(1) I come at once to the great difficulty that, if all existing forms are due to the occurrence of changes that helped the creature in the struggle for existence, how is it possible now to account for forms which are not advantageous? yet such forms are numerous. Of this objection, the existence of imperfect or neuter bees and ants is an instance. The modification in form which these creatures exhibit is of no advantage to them. It is a great advantage, no doubt, to the other bees; but then this introduces a view of some power making one thing for the benefit of another, not a change in the form itself adapted of course to its own advantage—since natural laws, forces, and conditions of environment could not conceivably design the advantage of another form, and cause one to change for the benefit of that other.
Why is it, again, that crabs and crayfish can only grow by casting off their shells, during which process they often die, as well as remain exposed defenceless to the attacks of enemies? Why should stags shed their horns also, leaving them defenceless for a time? Other animals do not do so, and there is nothing in the nature of the horn which requires it.
This brief allusion is here sufficient. Mr. Mivart’s work gives it at large.

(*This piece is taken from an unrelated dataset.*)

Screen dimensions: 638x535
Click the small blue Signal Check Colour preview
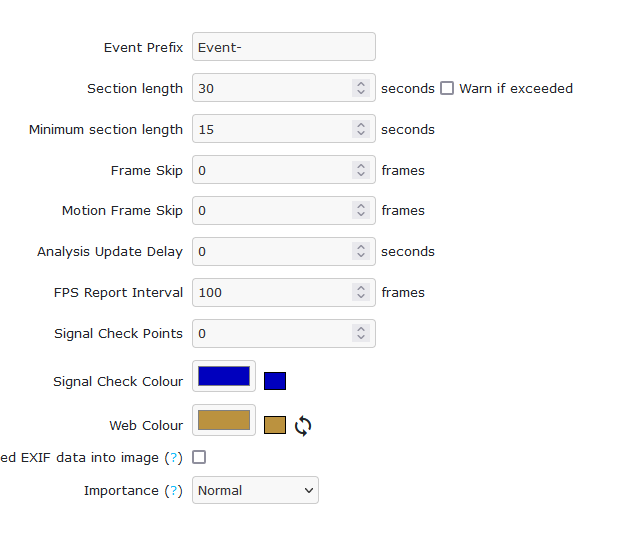(275, 381)
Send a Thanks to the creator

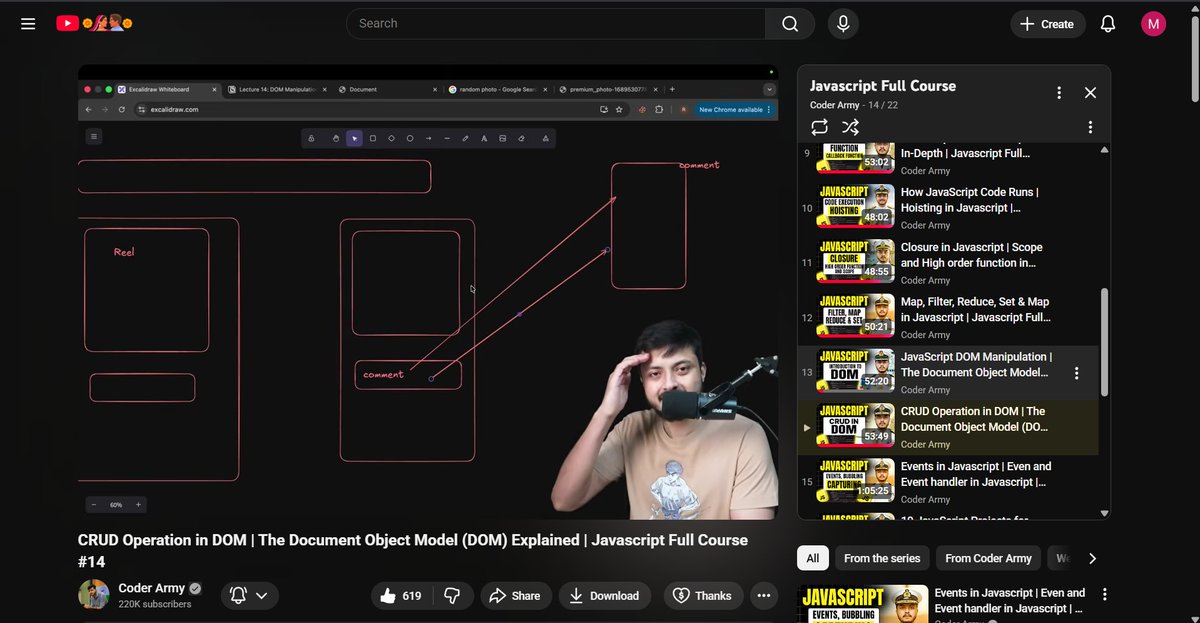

(2) Passing next to the question of the advantage of incomplete stages—portions of a mechanism only useful when complete, the most striking examples may be found in the Vegetable kingdom. The fertilization of flowering plants is effected by the pollen, a yellow dust formed in the anthers, which is carried from flower to flower. In the pines and oaks, this is done by the wind. But in other cases insects visit a flower to get the honey, and in so doing get covered with pollen, which they carry away and leave in the next flower visited. Now one of our commonest and most useful plants, the red clover, is so constructed that it can only be fertilized by humble bees. If this bee became extinct, the plant would die out; how can such a development be advantageous to it?